Le groupe LR a rappelé que l’indemnité, désormais intégrée dans la ligne des « traitements et salaires » sur les déclarations de revenus, est avant tout « destinée à compenser des sujétions et des frais engagés, sans remboursement de la part de la collectivité, qui ne dispose pas des moyens de le faire » pour ces élus locaux des plus petites communes.

Gérald Darmanin est-il dans le vrai avec son tweet ?

Le tweet du ministre de l’Action et des Comptes publics, qui se trouvait dans sa région au moment du vote, a jeté le trouble au palais du Luxembourg, qui, en signe de protestation, a suspendu ce week-end l’examen du budget 2019. Le lendemain, Gérard Larcher, le président du Sénat, avait qualifié la sortie de Gérald Darmanin de « fake news ministérielle ». L’intéressé a « assumé » ses propos, n’y voyant « aucune provocation ».

Le plafond de l’allocation pour frais d’emplois des élus locaux, déductible des revenus déclarés, a bien été relevé par le Sénat à hauteur de 1.500 euros par mois, dans une proportion quasiment proche aux 125% mis en avant par le ministre. Mal formulé, le tweet pourrait néanmoins laisser penser que c’est l’exonération d’impôt (et non le revenu déclaré) qui s’élèverait chaque mois à 1500 euros.

En réalité, les sénateurs ont surtout été très gênés par le ton du message publié par Gérald Darmanin, au lendemain de la clôture du Congrès des maires. La majorité sénatoriale rappelle qu’il ne s’agit pas d’un « privilège » accordé aux élus locaux, ni d’un « cadeau fiscal », mais d’un rétablissement (partiel) à une situation antérieure. D’autres lui reprochent d’attiser le « populisme », en écartant la philosophie qui a motivé le dépôt de l’amendement, à savoir une préoccupation pour les élus ruraux. « En 280 caractères, on ne peut pas expliquer les choses », a mis en avant le sénateur Philippe Dallier.

Quels sont les élus locaux concernés par l'amendement sénatorial ?

Le ministre oublie en parallèle de préciser qu’il s’agit des élus locaux, et non des élus en général (les parlementaires ne sont pas concernés). Il n’en reste pas moins que cet abattement s’appliquera à tous les élus locaux, qu’il s’agisse du maire d’une petite commune rurale, du conseiller départemental ou du maire d’une grande ville. Pour les maires des villes de 100.000 habitants, mieux équipées en service que les petites communes, l’indemnité brute peut s’élever jusqu’à 5.612 euros mensuels.

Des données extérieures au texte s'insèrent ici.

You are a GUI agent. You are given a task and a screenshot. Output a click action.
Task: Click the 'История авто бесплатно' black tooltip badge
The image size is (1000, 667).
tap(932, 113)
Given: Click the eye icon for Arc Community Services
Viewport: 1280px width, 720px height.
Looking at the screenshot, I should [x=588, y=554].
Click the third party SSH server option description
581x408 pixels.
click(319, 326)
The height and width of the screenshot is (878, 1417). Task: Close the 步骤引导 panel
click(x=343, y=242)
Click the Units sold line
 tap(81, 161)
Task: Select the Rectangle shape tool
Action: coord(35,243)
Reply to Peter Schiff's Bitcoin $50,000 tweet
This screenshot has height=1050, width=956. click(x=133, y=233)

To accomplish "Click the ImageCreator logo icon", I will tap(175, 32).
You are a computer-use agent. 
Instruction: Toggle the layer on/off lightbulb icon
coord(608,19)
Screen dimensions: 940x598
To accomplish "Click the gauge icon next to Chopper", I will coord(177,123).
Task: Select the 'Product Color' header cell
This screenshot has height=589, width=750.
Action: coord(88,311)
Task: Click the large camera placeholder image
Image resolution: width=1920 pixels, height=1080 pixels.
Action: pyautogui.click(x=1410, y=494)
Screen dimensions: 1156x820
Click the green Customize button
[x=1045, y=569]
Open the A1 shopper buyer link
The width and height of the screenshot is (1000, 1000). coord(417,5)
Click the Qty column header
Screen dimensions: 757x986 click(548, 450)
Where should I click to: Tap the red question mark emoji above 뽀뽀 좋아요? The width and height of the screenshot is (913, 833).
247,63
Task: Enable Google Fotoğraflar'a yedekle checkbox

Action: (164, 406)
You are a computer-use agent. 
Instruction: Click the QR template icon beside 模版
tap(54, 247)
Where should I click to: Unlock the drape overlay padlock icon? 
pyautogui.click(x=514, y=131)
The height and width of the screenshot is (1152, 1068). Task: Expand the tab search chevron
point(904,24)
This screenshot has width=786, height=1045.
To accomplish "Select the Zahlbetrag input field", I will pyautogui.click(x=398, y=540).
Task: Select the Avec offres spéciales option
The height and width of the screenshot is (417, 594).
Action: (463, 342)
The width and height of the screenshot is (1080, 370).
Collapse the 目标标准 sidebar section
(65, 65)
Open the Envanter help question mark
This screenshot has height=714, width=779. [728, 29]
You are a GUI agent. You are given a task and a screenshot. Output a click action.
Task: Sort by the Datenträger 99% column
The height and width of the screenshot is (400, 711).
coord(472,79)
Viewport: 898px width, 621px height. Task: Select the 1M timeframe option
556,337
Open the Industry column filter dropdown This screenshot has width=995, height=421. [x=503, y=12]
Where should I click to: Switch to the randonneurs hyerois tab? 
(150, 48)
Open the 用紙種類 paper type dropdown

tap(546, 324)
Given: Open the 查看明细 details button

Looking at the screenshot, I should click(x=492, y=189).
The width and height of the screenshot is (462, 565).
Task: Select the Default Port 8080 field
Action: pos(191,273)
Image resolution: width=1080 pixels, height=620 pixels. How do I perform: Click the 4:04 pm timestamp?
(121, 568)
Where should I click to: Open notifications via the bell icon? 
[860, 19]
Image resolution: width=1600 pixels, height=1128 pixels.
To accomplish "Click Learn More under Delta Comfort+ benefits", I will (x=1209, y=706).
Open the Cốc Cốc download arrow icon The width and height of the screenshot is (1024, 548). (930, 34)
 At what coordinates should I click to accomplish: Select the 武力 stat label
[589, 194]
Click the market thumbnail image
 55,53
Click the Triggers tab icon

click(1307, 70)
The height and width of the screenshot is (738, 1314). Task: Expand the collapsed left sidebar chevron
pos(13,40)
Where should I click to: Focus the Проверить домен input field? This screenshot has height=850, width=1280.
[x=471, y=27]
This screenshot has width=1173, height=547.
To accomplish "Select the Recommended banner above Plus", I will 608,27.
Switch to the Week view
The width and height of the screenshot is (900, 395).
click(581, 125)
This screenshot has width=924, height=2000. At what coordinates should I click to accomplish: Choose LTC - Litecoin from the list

L’instauration d’une limite de revenus pour bénéficier de cette allocation déductible ne sera sans doute pas simple à mettre en place dans le cadre de la seconde délibération sur cet article, qui doit s’ouvrir entre le Sénat et le gouvernement. « La question doit s’examiner sous le strict respect des règles constitutionnelles qui prévoient une égalité de traitement à l’intérieur d’une même catégorie de contribuables », rappelle le président (PS) de la commission des Finances, Vincent Éblé.